:: Description of the task ::
Exact copy, no pictures: return only the lines below from the line with "This screenshot has width=499, height=390." up to and including the line with "The height and width of the screenshot is (880, 1372).".

[Collected data entries]
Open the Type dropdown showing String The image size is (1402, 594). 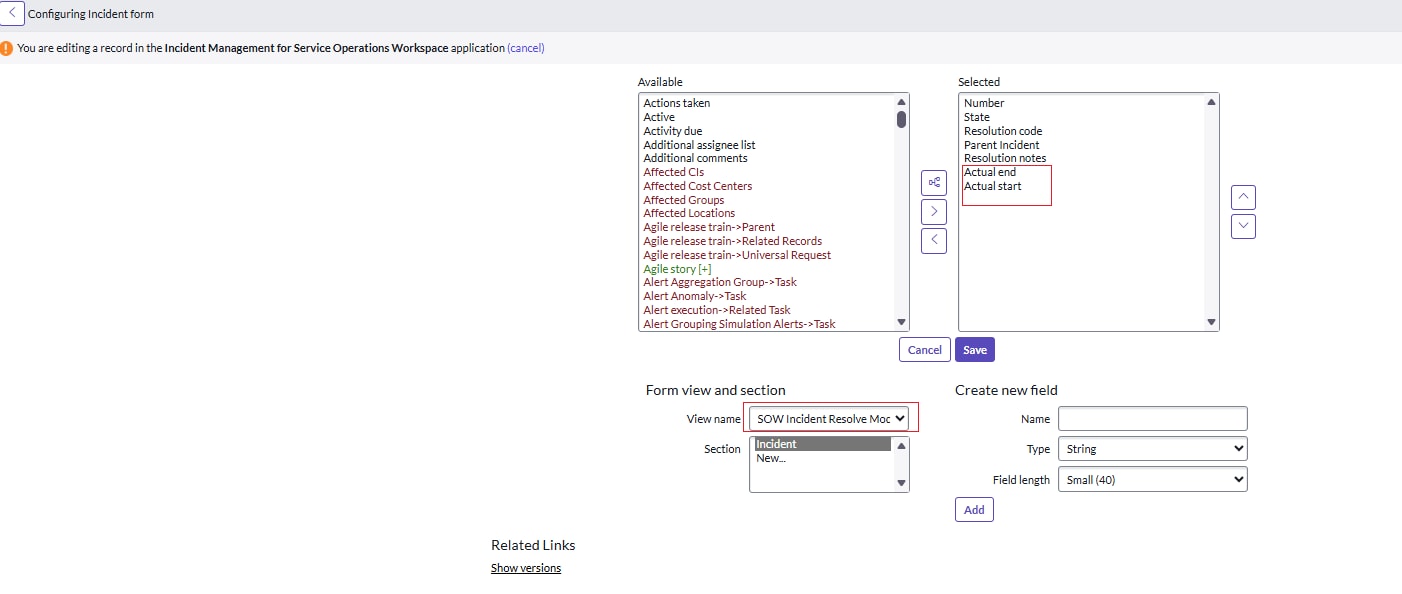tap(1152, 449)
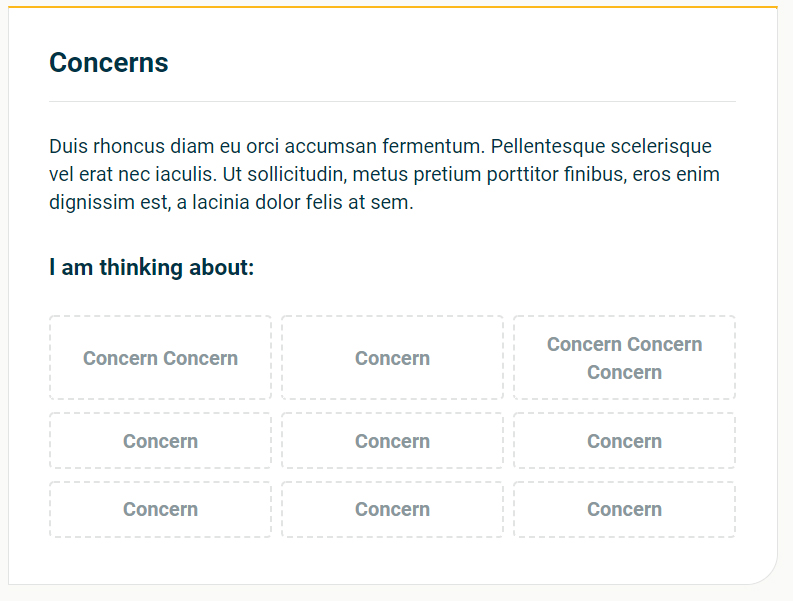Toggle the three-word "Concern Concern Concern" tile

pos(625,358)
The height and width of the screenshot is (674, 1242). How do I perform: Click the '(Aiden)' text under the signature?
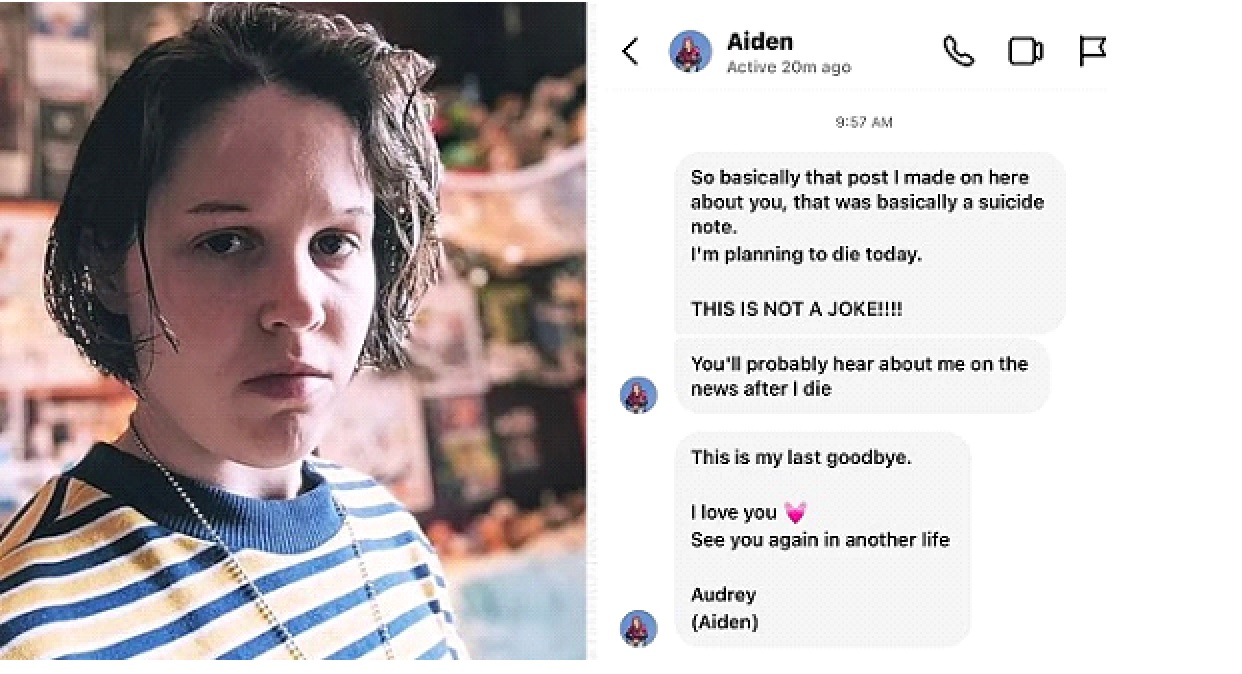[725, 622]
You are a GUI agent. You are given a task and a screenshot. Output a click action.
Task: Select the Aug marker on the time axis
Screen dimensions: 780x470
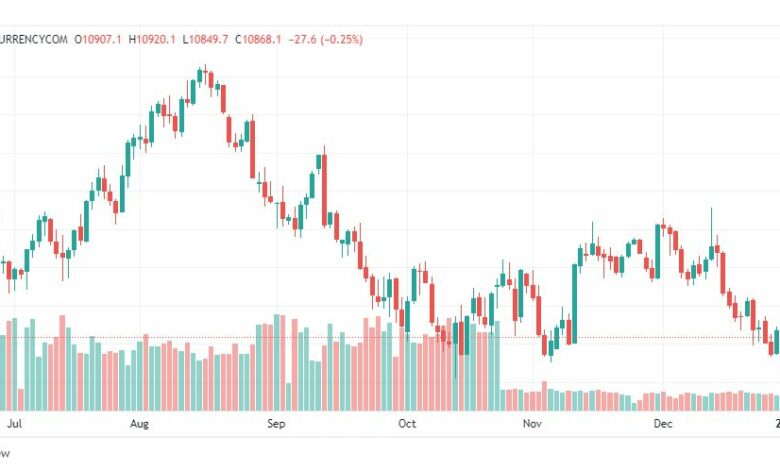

--

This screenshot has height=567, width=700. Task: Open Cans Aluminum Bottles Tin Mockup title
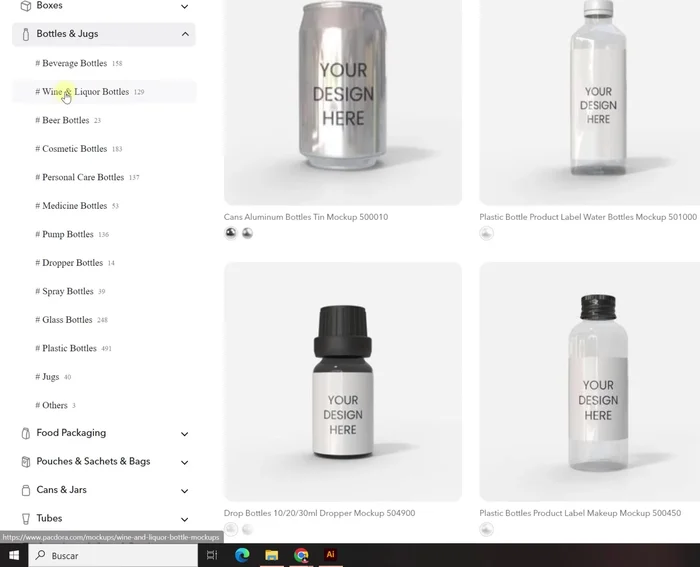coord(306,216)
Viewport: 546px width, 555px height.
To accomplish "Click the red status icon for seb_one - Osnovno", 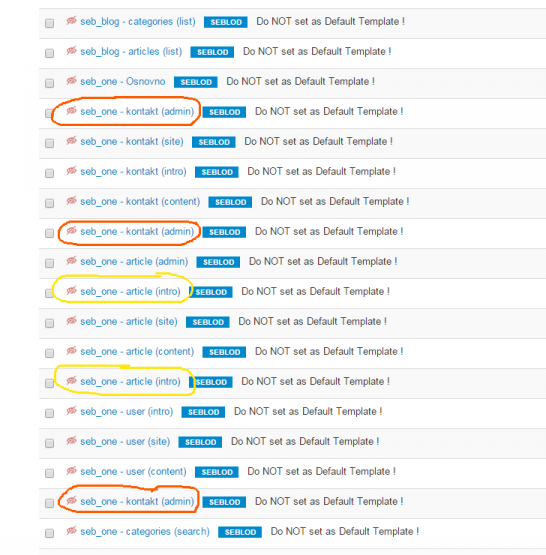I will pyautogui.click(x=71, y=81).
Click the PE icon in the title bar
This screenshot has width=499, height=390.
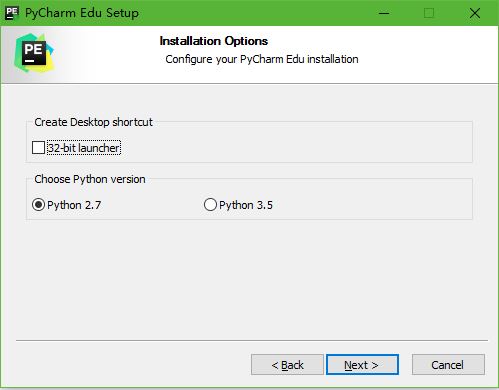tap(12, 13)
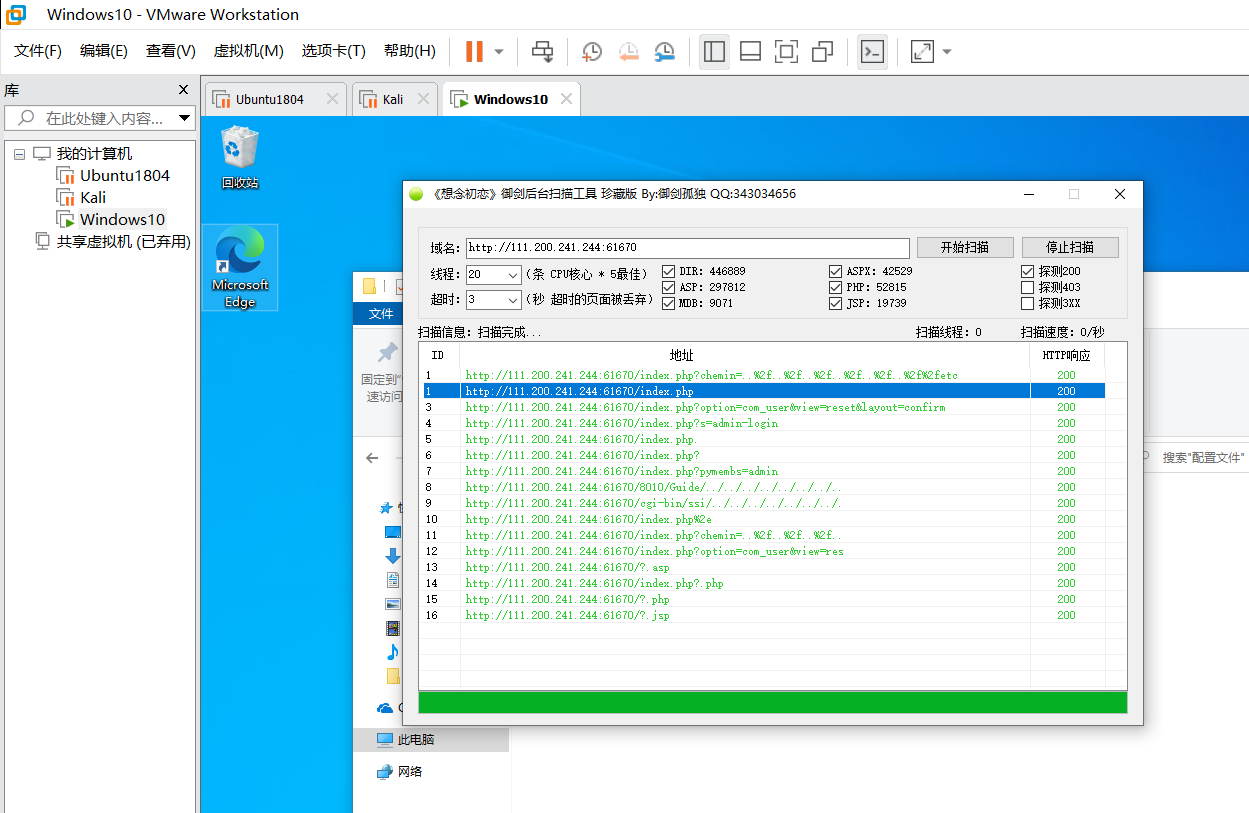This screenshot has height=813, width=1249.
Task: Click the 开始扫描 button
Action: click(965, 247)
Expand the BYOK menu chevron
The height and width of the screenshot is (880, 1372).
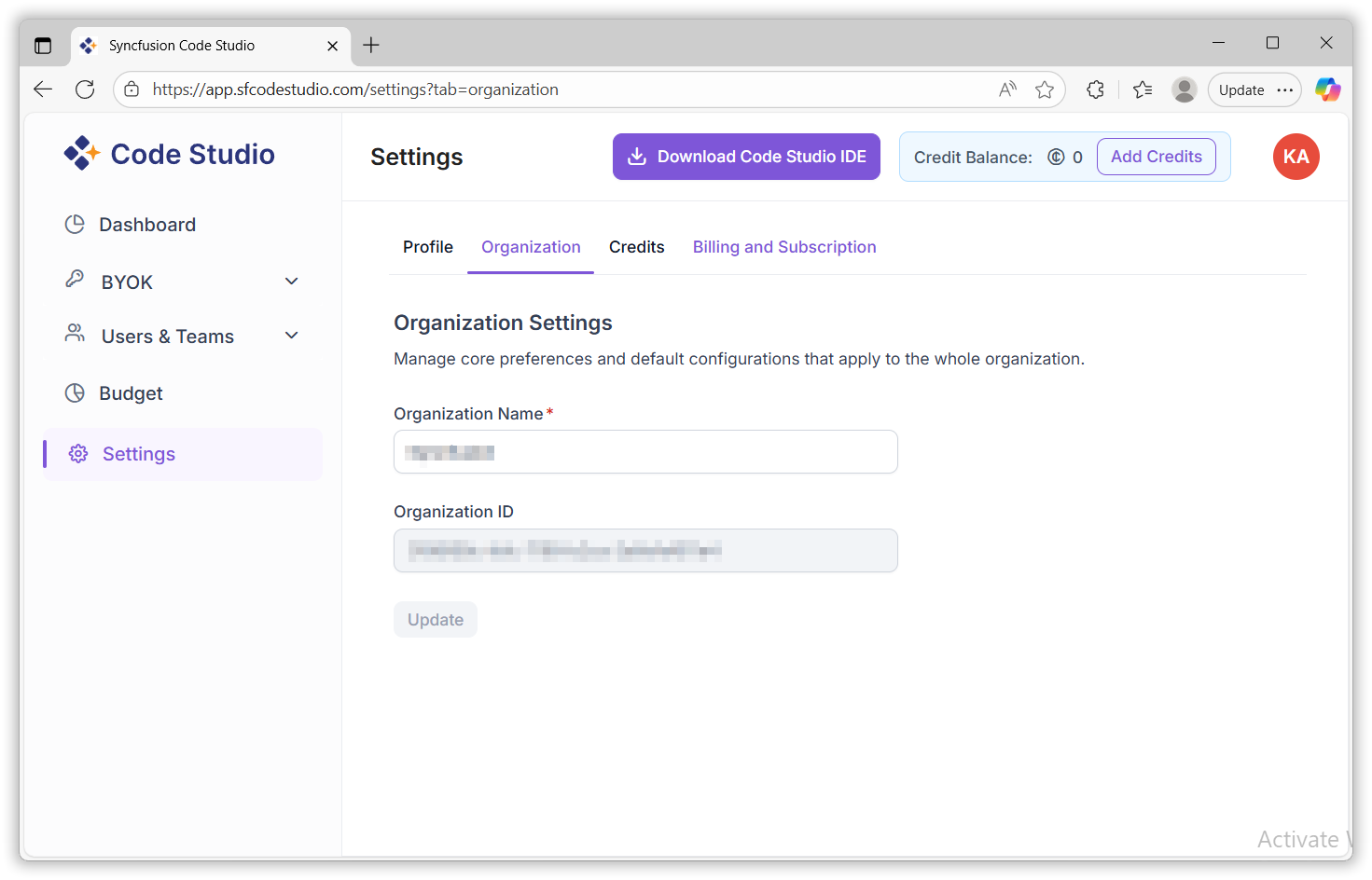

:: Solution to this exercise ::
This screenshot has width=499, height=390.
tap(12, 13)
This screenshot has height=813, width=1249.
Task: Click the 开始扫描 button
Action: click(965, 247)
Expand the BYOK menu chevron
The height and width of the screenshot is (880, 1372).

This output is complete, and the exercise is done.